Mrs. Gert was the last Charter Member of our Church. She died a victim of pure chance on her usual Sunday morning trip to Church. (See enclosed news article for details). The irony of the accident left us all cold with many unanswerable questions. The contorting feeling of knowing her desire for death to come sudden had been fulfilled.

The Bible that she always carried to Church floated in the water. Some young men in our church later retrieved the Bible. Inside, on a small scrap of paper, Mrs. Gert had scribbled, Psalms 71:9, "Cast me not off in the time of old age: Forsake me not when my strength faileth." This note and Mrs. Gert's Bible will be placed in the New Church Library when construction is complete.
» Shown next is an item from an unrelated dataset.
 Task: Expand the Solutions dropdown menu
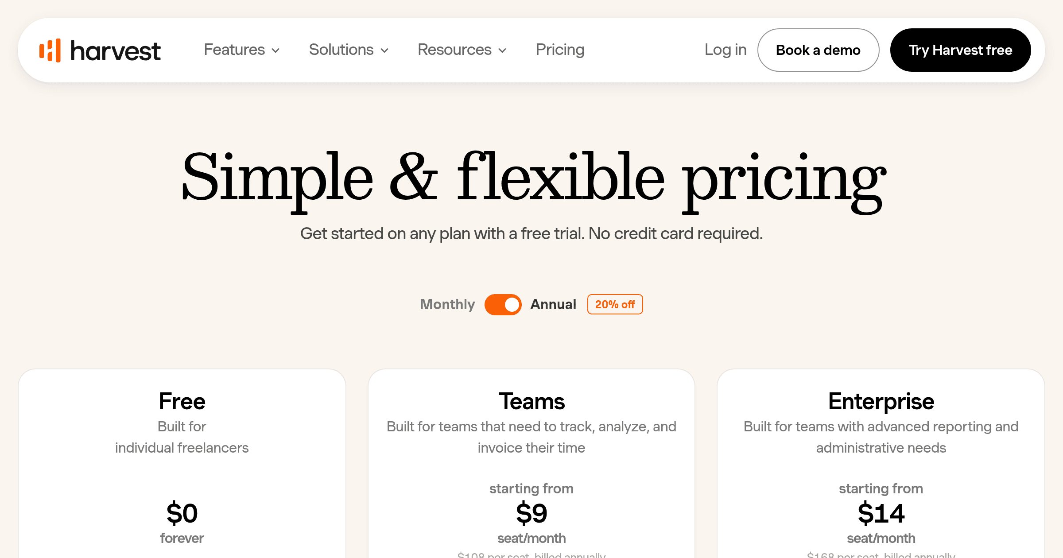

Mrs. Gert was living link to a nearly forgotten time. Early in her teenage life she left Ashe County long enough to receive a Teacher's Certificate from what is now Appalachian State University in Boone, North Carolina. She returned home, married Fred Waddell, a farmer, and lived at the Eller Homeplace in the Bina Community. Mrs. Gert's teaching was conducted in small one-room School Houses. She boarded in a home while teaching in one community. At that time the academic year lasted from two to two and one half months. The children were needed to help on the farms. A State-supported school system did not exist at that time.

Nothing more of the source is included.